- Provided text
##########

Charles Hillinger's America

August 09, 1987|CHARLES HILLINGER | Times Staff Writer

ITASCA STATE PARK, Minn. — All summer long, several hundred people have been coming here every day to take off their shoes and socks and wade across the Mississippi River.

The mighty Mississippi is but a mere trickle--18 inches deep, 15 feet wide--in this state park 240 miles north of Minneapolis-St. Paul.

Many who come have lived all or part of their lives close to this, the longest river in North America.

Others come from across the United States, from throughout the world, to make pilgrimages to the headwaters of one of the world's widest, longest, busiest commercial waterways.

Tom Erwin, 62, and wife, Nancy, 55, drove from their New Orleans home all along the river. Now, they were walking across the Mississippi barefooted.

"We love the river. At home we watch the big ships sail up and down the Mississippi. This is something we always wanted to do," Erwin said.

Glenda Campbell, 33, was born and reared in Rock Island, Ill. "I have lived most of my life beside the Mississippi. I can really relate to this river," she said as she removed her shoes and socks.

Clark Riley, 28, a civil engineer from San Bernardino, Calif., was wading through the shallow water with 32 relatives. They had come to Itasca State Park for a Clark family reunion. Several members of the family live in Minnesota and North Dakota.

##########

- Stated task A
Format the rows from the line containing "You are a computer-use agent. The height" down through the last row as a JSON list of strings, one string per line, with blank lines omitted.
The Mississippi headwaters article and the rows below have no connection to each other.

- Given information
##########

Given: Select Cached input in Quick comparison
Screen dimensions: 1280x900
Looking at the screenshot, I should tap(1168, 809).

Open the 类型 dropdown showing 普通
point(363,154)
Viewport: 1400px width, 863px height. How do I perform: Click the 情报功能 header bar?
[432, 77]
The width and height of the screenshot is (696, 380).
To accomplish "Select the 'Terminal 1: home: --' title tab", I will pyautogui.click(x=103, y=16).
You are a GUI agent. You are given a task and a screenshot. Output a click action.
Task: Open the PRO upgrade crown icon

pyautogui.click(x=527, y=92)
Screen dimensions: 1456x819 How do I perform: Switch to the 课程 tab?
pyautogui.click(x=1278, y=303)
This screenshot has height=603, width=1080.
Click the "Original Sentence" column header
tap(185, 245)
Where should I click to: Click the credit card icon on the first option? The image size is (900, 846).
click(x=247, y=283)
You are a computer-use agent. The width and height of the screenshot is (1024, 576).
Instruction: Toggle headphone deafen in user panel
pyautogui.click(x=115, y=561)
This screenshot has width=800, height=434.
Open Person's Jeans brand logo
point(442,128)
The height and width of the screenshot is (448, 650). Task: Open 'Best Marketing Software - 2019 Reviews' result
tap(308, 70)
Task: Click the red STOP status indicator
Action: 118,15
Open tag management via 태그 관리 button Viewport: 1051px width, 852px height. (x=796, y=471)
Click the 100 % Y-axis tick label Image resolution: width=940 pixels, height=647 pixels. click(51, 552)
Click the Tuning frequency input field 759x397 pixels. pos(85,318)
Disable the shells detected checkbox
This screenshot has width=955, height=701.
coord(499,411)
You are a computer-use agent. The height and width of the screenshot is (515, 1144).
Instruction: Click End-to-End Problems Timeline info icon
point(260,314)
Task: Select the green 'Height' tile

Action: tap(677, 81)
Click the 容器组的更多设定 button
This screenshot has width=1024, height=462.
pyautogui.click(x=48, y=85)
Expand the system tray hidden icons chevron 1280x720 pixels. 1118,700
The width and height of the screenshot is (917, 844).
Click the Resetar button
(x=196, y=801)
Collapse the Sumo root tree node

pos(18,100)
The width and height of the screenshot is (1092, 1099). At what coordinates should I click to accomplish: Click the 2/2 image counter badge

##########

- Stated task B
Write out the passage of the Mississippi headwaters article from "ITASCA STATE PARK, Minn." down to "busiest commercial waterways." word for word.

- Final answer A
[
  "You are a computer-use agent. The height and width of the screenshot is (515, 1144).",
  "Instruction: Click End-to-End Problems Timeline info icon",
  "point(260,314)",
  "Task: Select the green 'Height' tile",
  "Action: tap(677, 81)",
  "Click the 容器组的更多设定 button",
  "This screenshot has width=1024, height=462.",
  "pyautogui.click(x=48, y=85)",
  "Expand the system tray hidden icons chevron 1280x720 pixels. 1118,700",
  "The width and height of the screenshot is (917, 844).",
  "Click the Resetar button",
  "(x=196, y=801)",
  "Collapse the Sumo root tree node",
  "pos(18,100)",
  "The width and height of the screenshot is (1092, 1099). At what coordinates should I click to accomplish: Click the 2/2 image counter badge"
]

- Final answer B
ITASCA STATE PARK, Minn. — All summer long, several hundred people have been coming here every day to take off their shoes and socks and wade across the Mississippi River.

The mighty Mississippi is but a mere trickle--18 inches deep, 15 feet wide--in this state park 240 miles north of Minneapolis-St. Paul.

Many who come have lived all or part of their lives close to this, the longest river in North America.

Others come from across the United States, from throughout the world, to make pilgrimages to the headwaters of one of the world's widest, longest, busiest commercial waterways.